We are not...living in a "post truth" society. The problem is that we are living in a myside society. The sides are the left and the right, and both sides believe in the truth but have incommen-surable ideas of what the truth is. The bias has invaded more and more of our deliberations. The spectacle of face masks during a respiratory pandemic turning into political symbols is just the most recent symptom of the polarization. (p295-p296)
Epistemic rationality: to systematically improve the probabilities of your beliefs about reality.
Instrumental rationality: to systematically improve at achieving your goals.
"Truth, as Karl Popper said, is a regulative principle. Like north, it is a direction, an orientation, not a destination. When we join the reality-based community—when we sign up for the years of training, the exacting research, the criticism and lost arguments—we resolve to conduct ourselves as if reality were out there and objectivity were possible, even while acknowledging that reality is elusive and perfect objectivity is impossible."
"It is noteworthy that modern Platonists, almost without exception, are ignorant of mathematics, despite the immense importance that Plato attached to arithmetic and geometry, and the immense influence that they had on his philosophy... a man must not write on Plato unless he has spent so much of his youth on Greek as to have had no time for the things that Plato thought important."
"Whereas reason is commonly viewed as a superior means to think better on one’s own, we argue that it is mainly used in our interactions with others. We produce reasons in order to justify our thoughts and actions to others and to produce arguments to convince others to think and act as we suggest."

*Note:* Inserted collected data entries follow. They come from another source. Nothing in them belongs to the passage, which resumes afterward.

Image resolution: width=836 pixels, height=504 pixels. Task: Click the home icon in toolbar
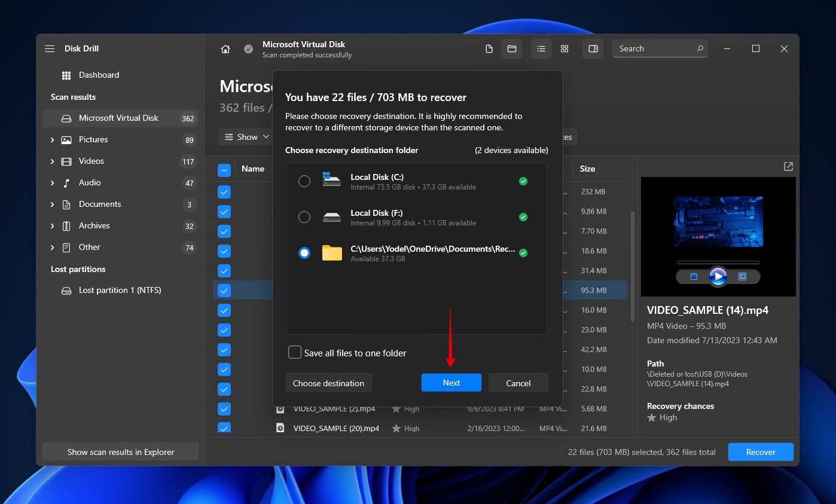coord(225,49)
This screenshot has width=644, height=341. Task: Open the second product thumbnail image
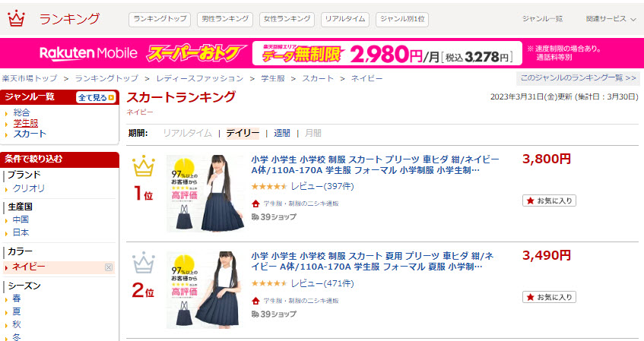[x=205, y=290]
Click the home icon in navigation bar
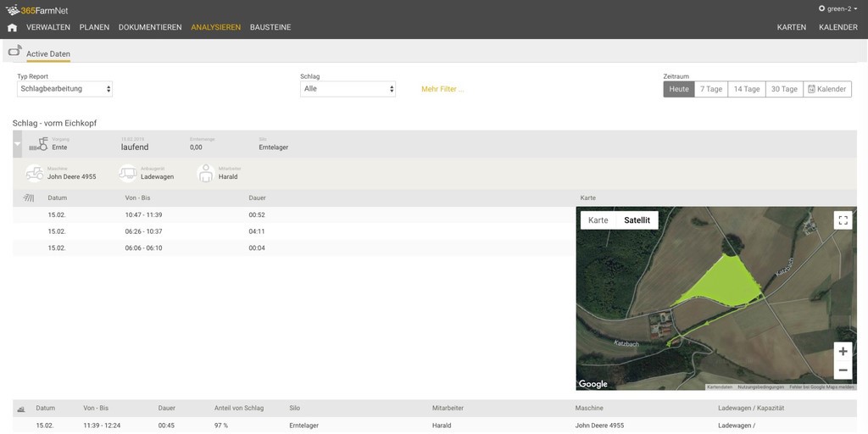The width and height of the screenshot is (868, 434). pos(12,27)
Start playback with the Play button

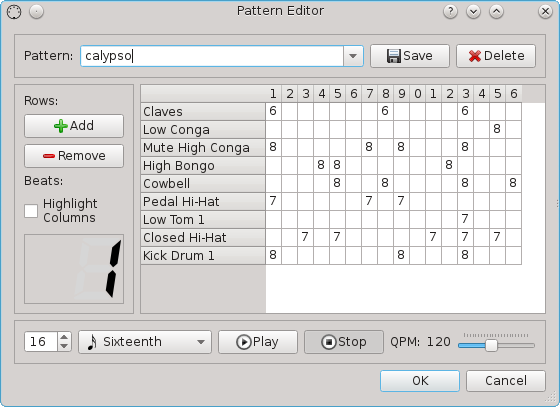click(258, 342)
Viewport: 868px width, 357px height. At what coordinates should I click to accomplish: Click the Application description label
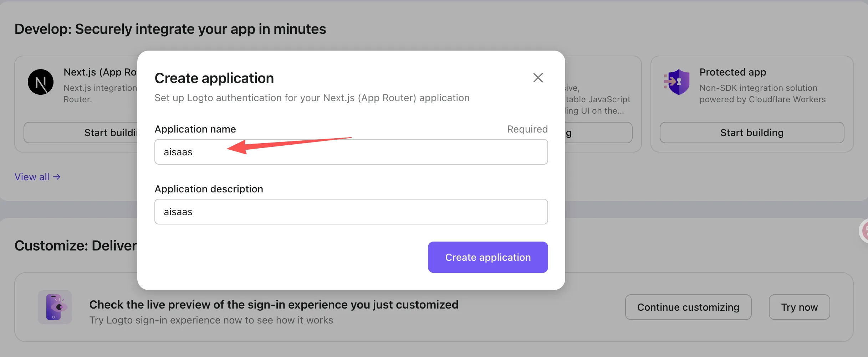(209, 189)
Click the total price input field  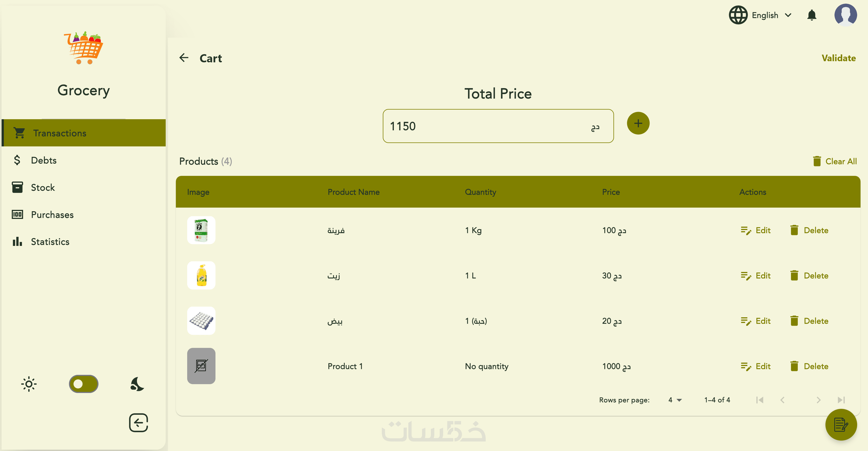click(x=485, y=126)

"My dear Kepler, I wish we could laugh at the extraordinary stupidity of the mob. What say you about the foremost philosophers of this University, who with the obstinacy of a stuffed snake, and despite my attempts and invitations a thousand times they have refused to look at the planets, or the moon, or my telescope?"
One of the bad effects of an anti-intellectual philosophy, such as that of Bergson [and Hegel], is that it thrives upon the errors and confusions of the intellect. Hence it is led to prefer bad thinking to good, to declare every momentary difficulty insoluble, and to regard every foolish mistake as revealing the bankruptcy of intellect and the triumph of intuitions.